SURABAYA |Nusantara Jaya News – Di Hari Ulang Tahun ke 80 Kemerdekaan Republik Indonesia ini muncul pemikiran tentang kearifan lokal Surabaya. Yaitu sebuah tata ruang klasik dengan alun alunnya.
Tulisan ini sekaligus mengurai pendapat pembaca setia media ini yang berkomentar:
“Akhirnya pikiran saya kok jadi mengaitkan dengan pemberian nama Alon Alon Surabaya di Balai Pemuda yang pernah kita tolak itu.

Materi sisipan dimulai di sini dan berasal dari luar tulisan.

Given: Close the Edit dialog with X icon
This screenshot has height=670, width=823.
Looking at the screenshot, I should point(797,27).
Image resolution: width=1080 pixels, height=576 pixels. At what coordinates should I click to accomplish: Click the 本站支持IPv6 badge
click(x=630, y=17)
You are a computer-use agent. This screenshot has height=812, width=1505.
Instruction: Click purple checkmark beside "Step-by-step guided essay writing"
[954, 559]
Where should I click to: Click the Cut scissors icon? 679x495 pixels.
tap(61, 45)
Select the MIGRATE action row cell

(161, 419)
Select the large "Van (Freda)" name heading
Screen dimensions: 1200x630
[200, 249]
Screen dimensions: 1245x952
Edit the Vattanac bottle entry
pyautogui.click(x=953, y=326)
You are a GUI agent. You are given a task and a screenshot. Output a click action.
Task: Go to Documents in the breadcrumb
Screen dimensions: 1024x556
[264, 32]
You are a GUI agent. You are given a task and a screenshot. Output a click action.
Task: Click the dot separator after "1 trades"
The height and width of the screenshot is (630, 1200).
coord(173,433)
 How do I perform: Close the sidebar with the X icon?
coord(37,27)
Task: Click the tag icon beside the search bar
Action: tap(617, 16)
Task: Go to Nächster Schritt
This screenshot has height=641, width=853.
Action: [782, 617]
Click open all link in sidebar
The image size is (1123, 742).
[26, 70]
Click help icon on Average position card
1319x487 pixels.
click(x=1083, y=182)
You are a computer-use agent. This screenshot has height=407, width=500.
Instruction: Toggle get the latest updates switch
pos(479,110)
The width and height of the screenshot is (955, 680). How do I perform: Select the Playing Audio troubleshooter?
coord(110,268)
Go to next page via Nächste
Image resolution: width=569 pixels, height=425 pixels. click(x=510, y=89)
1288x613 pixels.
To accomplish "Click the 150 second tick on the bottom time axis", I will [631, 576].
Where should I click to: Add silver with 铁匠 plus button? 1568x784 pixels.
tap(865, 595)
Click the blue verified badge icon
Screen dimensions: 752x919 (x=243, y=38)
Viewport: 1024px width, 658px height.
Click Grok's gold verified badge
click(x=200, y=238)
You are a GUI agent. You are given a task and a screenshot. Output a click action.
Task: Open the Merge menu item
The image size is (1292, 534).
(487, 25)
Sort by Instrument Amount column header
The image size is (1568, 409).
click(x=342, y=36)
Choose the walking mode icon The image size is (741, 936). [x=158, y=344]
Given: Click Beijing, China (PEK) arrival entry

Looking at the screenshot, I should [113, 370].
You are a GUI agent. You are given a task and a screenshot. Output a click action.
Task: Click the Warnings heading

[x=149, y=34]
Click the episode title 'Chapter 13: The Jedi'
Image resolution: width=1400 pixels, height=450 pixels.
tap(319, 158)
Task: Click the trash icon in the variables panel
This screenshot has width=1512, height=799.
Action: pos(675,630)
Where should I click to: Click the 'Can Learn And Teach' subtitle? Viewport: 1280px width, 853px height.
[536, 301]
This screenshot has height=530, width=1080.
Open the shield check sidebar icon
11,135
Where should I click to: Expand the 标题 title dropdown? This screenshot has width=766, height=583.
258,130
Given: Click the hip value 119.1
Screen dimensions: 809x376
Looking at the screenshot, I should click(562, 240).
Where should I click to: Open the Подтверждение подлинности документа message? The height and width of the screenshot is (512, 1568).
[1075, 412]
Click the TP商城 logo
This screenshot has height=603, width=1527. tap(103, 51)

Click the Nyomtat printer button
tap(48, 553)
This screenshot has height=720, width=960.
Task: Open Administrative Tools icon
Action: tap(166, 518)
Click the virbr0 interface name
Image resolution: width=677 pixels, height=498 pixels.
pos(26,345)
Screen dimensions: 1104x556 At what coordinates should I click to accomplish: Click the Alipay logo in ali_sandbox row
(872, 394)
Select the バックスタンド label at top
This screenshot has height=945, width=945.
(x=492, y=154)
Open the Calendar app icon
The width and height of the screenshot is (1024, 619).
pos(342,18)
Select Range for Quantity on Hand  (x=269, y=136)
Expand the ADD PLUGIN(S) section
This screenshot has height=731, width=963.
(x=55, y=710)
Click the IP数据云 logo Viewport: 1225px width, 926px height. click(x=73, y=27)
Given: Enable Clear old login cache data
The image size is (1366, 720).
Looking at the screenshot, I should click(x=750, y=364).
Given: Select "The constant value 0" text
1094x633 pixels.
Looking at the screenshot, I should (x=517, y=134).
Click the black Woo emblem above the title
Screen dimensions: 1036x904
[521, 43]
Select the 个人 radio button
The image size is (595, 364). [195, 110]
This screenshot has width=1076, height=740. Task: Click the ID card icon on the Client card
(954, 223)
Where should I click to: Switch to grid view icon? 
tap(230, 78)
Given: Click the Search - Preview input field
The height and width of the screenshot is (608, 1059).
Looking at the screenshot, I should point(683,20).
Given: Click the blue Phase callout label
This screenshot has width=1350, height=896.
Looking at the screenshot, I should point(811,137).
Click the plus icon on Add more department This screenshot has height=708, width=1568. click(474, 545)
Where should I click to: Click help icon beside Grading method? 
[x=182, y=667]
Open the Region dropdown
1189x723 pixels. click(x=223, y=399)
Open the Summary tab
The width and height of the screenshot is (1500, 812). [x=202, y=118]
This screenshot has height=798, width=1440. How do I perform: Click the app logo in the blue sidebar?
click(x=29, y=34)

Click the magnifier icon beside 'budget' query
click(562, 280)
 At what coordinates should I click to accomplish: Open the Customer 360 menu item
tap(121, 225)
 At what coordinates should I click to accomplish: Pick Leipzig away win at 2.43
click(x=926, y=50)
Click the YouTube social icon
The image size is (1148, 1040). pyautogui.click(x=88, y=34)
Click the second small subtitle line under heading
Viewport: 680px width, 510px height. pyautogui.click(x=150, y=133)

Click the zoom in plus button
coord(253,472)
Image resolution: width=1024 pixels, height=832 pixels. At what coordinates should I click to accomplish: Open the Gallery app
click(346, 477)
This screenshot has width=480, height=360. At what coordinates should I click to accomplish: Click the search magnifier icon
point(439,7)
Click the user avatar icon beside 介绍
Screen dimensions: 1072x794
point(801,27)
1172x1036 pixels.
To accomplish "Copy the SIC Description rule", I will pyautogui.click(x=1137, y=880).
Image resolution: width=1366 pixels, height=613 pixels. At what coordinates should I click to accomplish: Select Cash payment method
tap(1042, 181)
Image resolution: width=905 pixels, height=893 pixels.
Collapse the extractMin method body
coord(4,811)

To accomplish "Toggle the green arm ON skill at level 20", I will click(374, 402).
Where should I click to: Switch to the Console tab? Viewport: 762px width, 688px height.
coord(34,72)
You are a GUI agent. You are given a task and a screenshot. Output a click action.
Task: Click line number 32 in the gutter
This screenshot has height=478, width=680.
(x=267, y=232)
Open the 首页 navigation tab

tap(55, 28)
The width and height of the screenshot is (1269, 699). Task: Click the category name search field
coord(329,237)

Jangan jangan, pemberian nama itu bagian dari cara, untuk menghilangkan ingatan kolektif masyarakat, untuk mengaburkan aloon aloon Surapringga yang di kemayoran!”.
Silakan dicermati. Tata ruang klasik di sebuah daerah yang memiliki alun-alun disebut dengan tata ruang tradisional Jawa atau tata ruang keraton. Alun-alun adalah bagian penting dari tata ruang ini, yang mencerminkan struktur sosial dan hierarki masyarakat pada masa lalu.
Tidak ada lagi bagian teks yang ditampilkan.